→ **ACTIVITY**
Output exactly what appears from the line containing "You are a computer-use agent. This" to the end of the data below, and nothing more.

→ **THE DATA**
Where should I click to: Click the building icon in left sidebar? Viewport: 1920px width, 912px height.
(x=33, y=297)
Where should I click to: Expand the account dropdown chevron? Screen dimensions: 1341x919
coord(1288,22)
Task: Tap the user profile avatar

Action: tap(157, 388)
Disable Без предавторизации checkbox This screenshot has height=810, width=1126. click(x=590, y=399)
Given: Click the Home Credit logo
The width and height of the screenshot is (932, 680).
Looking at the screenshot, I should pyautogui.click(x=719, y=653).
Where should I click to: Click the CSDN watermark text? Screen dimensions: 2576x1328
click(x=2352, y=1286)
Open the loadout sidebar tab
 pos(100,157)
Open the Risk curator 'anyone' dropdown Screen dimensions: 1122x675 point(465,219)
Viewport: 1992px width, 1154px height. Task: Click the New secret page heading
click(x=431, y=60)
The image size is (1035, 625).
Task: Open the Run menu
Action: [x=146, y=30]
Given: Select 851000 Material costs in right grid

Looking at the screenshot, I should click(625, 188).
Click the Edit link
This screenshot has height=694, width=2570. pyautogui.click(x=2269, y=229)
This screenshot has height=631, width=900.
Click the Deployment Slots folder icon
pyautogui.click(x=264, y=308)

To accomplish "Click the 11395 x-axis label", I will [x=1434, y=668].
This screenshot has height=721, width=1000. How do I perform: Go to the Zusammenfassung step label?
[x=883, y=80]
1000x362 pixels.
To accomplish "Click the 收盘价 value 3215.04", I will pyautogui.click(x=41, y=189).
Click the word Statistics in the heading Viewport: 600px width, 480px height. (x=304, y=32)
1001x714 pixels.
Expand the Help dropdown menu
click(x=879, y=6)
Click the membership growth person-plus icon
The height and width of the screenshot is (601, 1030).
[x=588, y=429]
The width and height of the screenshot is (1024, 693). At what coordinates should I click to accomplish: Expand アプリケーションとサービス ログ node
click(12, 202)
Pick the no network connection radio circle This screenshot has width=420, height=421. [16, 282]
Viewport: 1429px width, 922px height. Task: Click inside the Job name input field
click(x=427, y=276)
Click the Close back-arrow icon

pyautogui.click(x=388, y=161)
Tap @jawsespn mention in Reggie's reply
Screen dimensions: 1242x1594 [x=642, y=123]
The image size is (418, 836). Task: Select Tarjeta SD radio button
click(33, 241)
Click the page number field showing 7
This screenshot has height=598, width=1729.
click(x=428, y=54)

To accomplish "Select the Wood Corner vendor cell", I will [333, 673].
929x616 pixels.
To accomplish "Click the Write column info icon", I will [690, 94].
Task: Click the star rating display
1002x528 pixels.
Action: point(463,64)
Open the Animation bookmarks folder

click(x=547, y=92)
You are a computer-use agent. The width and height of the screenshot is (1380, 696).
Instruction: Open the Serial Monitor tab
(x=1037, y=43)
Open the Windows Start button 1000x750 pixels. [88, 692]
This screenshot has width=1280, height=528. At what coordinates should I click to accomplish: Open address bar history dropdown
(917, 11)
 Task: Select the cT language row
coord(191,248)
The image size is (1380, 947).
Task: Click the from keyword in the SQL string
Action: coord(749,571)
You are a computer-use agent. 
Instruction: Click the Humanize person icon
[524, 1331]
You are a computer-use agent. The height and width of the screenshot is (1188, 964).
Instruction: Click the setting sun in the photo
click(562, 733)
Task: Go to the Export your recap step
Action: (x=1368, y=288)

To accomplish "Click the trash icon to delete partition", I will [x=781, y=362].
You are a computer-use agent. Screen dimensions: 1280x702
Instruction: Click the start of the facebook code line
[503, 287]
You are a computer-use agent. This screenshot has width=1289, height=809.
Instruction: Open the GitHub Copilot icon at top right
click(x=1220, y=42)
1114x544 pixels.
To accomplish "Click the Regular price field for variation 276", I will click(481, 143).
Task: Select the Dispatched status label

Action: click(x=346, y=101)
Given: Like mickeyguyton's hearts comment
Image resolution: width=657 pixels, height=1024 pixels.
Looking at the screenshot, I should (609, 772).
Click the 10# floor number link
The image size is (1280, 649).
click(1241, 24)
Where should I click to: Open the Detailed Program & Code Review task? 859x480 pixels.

→ **FINISHED TASK**
You are a computer-use agent. This screenshot has width=1289, height=809.
Instruction: Open the GitHub Copilot icon at top right
click(x=1220, y=42)
1114x544 pixels.
To accomplish "Click the Regular price field for variation 276", I will click(481, 143).
Task: Select the Dispatched status label

Action: click(x=346, y=101)
Given: Like mickeyguyton's hearts comment
Image resolution: width=657 pixels, height=1024 pixels.
Looking at the screenshot, I should (609, 772).
Click the 10# floor number link
The image size is (1280, 649).
click(1241, 24)
Where should I click to: Open the Detailed Program & Code Review task? 859x480 pixels.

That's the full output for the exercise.